What the exercise asks: Exactly how many lines in this material contain the string "agent"? Reply with the number alone.

Data under study:

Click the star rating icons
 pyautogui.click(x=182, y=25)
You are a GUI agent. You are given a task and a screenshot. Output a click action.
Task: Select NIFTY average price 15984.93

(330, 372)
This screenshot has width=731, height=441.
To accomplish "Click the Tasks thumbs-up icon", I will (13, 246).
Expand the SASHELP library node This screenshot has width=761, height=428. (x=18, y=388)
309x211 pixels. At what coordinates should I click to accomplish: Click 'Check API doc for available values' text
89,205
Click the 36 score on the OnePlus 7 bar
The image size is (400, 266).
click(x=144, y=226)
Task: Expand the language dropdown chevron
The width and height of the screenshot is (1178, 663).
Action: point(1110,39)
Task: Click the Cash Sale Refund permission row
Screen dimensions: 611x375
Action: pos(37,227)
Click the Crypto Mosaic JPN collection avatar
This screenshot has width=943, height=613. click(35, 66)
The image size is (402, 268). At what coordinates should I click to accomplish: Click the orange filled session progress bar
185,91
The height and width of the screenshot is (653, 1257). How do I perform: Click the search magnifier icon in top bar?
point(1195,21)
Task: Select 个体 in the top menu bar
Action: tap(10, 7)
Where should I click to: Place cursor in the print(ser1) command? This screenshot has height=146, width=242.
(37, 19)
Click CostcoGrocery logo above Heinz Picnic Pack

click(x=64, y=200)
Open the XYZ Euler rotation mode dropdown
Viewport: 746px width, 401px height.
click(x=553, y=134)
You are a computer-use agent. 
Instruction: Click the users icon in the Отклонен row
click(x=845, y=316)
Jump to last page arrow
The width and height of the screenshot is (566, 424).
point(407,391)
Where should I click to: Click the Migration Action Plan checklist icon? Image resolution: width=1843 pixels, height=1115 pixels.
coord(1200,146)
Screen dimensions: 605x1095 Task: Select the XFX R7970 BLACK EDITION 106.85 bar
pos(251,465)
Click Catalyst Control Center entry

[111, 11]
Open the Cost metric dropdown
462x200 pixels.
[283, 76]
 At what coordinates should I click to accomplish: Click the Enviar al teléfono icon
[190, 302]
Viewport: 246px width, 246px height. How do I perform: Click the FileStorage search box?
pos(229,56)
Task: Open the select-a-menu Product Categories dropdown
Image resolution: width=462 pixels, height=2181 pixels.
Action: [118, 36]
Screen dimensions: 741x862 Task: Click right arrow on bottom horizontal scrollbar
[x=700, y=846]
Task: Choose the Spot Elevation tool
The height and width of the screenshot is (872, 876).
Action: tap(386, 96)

Answer box: 2